Academic buoyancy refers to a student’s adaptive response to overcome common academic-related stress and challenges. Guided by social cognitive theory, we investigated the relation between students' academic buoyancy and their endorsement of compassionate and uncompassionate self-responding.

Design/methodology/approach

Students from a Minority-serving, Hispanic-serving public university (N = 112) completed an online survey assessing academic buoyancy (Martin and Marsh, 2008) and self-compassion (Neff, 2003). We conducted a hierarchical regression analysis with uncompassionate and compassionate self-responding as predictors and academic buoyancy as the outcome.

Findings

Compassionate self-responding (i.e. self-kindness, common humanity and mindfulness) explained additional variance above and beyond what uncompassionate self-responding (i.e. self-judgment, isolation and overidentification) explained in the model. Uncompassionate self-responding components emerged as the strongest predictors of academic buoyancy.

## SUPPLIED RECORDS

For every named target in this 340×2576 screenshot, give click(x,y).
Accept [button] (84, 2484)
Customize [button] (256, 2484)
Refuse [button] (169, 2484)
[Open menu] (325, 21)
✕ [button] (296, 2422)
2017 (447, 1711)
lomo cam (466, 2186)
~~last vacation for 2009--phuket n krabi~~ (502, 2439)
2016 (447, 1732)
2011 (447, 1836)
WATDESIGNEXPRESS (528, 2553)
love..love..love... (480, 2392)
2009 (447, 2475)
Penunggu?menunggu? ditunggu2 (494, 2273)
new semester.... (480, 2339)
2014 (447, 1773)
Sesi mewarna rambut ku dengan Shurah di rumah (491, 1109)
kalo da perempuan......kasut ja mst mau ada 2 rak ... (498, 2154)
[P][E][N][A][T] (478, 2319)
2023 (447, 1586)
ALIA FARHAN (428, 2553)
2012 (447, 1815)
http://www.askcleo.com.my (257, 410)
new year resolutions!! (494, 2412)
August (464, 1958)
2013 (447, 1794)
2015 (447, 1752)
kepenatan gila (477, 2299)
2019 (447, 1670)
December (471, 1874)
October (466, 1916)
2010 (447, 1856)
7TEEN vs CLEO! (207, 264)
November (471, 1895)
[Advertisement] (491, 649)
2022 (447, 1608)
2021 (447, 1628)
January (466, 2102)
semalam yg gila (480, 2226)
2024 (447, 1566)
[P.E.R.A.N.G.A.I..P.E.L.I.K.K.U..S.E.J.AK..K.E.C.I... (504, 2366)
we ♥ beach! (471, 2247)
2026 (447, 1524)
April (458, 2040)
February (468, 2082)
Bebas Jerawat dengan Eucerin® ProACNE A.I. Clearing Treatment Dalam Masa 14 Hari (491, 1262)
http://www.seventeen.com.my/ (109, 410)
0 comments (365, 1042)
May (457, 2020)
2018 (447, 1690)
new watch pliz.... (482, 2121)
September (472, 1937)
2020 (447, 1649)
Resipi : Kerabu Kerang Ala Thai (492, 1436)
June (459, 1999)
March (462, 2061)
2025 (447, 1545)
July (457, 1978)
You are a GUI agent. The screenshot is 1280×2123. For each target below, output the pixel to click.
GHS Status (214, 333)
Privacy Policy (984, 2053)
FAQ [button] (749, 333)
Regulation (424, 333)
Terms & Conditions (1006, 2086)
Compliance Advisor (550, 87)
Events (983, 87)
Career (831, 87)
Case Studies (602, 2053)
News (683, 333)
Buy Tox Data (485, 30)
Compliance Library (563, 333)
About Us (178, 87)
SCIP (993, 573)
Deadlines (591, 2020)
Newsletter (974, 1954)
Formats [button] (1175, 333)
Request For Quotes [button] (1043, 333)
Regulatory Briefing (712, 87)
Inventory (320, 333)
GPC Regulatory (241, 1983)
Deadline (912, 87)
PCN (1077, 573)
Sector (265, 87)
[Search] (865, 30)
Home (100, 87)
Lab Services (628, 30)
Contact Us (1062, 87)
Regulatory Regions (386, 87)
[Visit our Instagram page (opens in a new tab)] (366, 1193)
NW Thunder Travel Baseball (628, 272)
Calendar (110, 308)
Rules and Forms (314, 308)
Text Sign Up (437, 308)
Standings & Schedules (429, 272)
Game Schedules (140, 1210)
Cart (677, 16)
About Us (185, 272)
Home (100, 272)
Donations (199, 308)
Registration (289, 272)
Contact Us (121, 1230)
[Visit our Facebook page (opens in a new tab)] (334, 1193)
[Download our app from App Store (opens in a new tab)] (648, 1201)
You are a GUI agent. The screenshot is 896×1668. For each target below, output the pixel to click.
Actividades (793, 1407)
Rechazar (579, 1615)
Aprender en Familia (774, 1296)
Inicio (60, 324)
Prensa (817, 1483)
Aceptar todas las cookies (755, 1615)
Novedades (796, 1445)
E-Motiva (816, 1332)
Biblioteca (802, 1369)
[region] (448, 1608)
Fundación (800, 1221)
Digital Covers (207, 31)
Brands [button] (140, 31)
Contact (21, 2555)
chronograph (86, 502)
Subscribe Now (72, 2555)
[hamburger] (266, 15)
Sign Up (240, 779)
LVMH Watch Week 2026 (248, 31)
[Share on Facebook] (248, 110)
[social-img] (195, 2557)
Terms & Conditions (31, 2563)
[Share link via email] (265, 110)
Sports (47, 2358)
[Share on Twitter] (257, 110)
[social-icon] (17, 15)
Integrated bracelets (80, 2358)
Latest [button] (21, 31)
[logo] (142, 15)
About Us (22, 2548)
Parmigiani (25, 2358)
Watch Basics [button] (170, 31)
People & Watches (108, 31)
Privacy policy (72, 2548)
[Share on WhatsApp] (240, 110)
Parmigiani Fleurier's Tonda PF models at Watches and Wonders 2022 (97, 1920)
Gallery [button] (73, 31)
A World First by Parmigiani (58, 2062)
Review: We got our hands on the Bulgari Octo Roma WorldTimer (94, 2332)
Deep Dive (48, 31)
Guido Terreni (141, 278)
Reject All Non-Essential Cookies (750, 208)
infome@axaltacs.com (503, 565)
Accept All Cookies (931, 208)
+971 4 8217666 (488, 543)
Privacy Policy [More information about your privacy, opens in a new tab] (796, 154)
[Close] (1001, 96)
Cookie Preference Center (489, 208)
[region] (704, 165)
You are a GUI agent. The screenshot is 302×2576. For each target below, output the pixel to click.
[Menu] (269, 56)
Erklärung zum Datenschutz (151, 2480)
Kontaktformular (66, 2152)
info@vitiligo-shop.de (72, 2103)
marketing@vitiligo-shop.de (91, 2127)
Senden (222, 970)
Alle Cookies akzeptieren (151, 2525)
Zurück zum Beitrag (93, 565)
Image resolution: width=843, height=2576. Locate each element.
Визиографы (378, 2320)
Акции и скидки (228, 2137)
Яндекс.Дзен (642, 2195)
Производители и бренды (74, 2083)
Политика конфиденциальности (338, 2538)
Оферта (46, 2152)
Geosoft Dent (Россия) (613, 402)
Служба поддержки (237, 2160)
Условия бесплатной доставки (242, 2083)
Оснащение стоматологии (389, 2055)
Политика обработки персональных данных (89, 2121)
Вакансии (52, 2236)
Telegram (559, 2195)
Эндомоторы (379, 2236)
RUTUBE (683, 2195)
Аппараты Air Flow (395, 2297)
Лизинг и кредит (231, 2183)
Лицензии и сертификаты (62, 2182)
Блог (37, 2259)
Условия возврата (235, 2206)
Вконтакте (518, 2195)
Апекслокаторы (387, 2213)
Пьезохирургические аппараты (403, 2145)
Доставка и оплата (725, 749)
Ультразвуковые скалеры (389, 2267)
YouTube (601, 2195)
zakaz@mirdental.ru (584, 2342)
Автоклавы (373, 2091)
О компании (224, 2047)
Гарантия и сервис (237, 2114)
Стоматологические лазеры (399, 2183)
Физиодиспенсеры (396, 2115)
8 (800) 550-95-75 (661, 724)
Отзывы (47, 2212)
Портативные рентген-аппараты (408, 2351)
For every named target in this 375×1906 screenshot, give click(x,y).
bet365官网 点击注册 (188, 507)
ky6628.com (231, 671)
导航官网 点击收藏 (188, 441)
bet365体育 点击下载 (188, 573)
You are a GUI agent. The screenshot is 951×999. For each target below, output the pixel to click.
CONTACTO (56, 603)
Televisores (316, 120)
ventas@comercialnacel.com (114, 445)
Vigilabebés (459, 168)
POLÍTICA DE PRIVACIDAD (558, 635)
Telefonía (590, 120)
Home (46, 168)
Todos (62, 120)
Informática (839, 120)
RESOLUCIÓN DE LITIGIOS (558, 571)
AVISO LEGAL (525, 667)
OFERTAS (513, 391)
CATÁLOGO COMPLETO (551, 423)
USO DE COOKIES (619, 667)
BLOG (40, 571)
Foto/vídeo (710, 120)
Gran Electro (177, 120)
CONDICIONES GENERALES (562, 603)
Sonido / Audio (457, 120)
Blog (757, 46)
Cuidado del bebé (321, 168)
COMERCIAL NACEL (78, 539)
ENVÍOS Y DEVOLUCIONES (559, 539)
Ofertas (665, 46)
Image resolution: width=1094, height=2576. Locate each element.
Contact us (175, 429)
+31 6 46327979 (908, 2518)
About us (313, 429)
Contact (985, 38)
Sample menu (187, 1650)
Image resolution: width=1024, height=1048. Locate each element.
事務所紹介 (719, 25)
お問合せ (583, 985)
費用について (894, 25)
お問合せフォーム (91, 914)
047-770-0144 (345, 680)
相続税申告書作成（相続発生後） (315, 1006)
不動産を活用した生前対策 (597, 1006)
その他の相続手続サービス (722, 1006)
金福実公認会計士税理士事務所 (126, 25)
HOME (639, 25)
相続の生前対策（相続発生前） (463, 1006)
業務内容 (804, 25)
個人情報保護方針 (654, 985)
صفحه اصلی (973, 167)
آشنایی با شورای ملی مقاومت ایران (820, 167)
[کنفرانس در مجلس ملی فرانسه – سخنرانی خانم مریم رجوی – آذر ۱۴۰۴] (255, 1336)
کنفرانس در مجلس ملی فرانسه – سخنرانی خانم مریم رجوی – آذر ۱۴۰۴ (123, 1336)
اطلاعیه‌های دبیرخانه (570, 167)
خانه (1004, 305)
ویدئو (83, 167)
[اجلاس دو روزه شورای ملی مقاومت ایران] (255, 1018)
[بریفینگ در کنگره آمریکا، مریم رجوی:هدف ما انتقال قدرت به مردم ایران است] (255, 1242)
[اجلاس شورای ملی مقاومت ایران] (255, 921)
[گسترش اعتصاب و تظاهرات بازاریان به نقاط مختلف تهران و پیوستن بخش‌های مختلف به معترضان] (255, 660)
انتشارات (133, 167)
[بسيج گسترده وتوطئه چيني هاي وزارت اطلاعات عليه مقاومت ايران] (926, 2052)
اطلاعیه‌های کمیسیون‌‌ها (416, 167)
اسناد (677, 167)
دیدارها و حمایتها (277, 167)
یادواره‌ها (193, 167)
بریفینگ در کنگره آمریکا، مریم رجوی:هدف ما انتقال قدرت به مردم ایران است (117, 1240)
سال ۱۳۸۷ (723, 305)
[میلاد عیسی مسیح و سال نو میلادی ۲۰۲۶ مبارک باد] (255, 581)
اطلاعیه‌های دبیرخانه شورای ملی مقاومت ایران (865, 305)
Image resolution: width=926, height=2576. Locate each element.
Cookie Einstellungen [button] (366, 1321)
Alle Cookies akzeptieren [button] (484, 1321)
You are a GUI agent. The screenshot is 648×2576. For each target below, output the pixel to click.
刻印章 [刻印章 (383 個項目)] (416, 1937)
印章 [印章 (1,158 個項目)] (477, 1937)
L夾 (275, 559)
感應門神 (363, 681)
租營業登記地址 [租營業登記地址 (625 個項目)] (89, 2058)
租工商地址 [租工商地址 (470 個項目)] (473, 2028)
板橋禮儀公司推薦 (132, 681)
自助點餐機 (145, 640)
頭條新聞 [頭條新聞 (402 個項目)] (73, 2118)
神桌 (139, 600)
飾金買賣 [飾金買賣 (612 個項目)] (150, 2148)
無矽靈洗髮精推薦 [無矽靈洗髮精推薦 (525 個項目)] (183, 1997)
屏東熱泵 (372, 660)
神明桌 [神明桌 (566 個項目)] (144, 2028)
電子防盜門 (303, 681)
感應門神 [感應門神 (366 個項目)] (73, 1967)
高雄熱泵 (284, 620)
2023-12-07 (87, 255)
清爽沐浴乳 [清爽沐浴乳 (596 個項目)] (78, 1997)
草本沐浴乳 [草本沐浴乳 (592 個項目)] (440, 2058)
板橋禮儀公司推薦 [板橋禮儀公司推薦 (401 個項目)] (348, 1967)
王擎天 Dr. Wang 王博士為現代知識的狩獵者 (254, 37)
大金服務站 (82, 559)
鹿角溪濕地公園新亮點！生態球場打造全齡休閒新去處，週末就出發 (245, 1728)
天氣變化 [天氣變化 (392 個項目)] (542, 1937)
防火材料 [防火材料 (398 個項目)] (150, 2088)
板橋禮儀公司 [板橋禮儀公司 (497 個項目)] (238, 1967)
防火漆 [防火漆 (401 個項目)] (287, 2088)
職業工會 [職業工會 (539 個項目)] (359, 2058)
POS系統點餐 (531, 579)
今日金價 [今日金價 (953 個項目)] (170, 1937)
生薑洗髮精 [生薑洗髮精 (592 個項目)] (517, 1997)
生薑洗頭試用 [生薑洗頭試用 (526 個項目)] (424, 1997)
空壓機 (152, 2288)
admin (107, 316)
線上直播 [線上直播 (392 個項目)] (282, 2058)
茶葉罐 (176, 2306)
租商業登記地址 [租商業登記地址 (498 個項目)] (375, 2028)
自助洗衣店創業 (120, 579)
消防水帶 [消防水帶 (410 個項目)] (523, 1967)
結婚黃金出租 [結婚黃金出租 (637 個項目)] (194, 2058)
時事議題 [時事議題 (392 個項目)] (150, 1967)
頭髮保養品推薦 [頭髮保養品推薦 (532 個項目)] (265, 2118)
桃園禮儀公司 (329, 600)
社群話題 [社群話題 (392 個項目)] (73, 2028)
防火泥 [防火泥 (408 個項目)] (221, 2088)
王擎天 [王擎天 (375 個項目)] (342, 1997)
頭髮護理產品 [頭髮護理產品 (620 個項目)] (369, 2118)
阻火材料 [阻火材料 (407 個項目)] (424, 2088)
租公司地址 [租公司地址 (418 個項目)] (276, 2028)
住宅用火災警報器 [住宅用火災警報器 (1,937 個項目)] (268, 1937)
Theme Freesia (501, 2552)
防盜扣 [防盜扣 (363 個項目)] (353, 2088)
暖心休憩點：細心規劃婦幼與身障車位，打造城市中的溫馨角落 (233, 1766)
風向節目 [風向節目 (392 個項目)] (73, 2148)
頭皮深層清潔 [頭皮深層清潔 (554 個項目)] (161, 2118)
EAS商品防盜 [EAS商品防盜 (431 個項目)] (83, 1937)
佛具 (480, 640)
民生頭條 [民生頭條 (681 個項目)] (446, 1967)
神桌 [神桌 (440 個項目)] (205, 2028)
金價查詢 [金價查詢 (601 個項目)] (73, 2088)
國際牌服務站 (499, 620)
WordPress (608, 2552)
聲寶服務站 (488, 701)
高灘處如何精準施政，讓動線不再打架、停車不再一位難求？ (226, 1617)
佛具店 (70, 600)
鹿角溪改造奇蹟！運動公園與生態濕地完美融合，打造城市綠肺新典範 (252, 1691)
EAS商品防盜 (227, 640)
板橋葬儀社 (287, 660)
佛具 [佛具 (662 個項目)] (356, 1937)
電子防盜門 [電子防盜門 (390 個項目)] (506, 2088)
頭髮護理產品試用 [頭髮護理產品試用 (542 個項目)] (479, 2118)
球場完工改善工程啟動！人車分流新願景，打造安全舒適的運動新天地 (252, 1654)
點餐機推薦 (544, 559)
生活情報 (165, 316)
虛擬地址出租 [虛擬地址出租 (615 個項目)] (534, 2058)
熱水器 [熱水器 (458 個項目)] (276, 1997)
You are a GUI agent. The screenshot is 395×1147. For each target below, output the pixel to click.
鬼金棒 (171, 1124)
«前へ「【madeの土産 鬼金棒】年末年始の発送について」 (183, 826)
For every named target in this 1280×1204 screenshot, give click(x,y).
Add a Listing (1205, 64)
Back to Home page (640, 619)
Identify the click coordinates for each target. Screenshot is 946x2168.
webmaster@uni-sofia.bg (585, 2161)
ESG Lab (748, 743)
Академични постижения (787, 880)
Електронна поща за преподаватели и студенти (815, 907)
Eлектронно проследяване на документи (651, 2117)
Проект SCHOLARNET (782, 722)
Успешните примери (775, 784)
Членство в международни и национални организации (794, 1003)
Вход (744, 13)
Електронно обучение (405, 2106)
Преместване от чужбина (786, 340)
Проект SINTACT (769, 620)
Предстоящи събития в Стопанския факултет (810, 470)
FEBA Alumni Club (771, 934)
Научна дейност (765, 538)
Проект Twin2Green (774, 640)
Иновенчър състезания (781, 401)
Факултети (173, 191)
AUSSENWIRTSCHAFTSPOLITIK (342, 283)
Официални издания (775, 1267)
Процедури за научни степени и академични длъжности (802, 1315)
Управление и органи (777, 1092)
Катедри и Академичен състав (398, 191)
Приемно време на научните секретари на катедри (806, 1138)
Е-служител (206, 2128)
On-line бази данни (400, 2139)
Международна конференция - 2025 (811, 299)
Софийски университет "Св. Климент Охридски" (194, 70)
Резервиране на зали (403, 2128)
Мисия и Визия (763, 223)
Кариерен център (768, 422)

## INSTRUCTIONS
**1.** In the academic buoyancy text, how many students completed the online survey?
**2.** Express the records as a Markdown table with columns Row and Line, starting at the first line of the records and ending at the line that contains "WATDESIGNEXPRESS (528, 2553)". Leave out blank lines.
The study text and the records have nothing to do with each other.

## EXPECTED RESPONSES
**1.** 112 students.

**2.**
| Row | Line |
|---|---|
| 1 | For every named target in this 340×2576 screenshot, give click(x,y). |
| 2 | Accept [button] (84, 2484) |
| 3 | Customize [button] (256, 2484) |
| 4 | Refuse [button] (169, 2484) |
| 5 | [Open menu] (325, 21) |
| 6 | ✕ [button] (296, 2422) |
| 7 | 2017 (447, 1711) |
| 8 | lomo cam (466, 2186) |
| 9 | ~~last vacation for 2009--phuket n krabi~~ (502, 2439) |
| 10 | 2016 (447, 1732) |
| 11 | 2011 (447, 1836) |
| 12 | WATDESIGNEXPRESS (528, 2553) |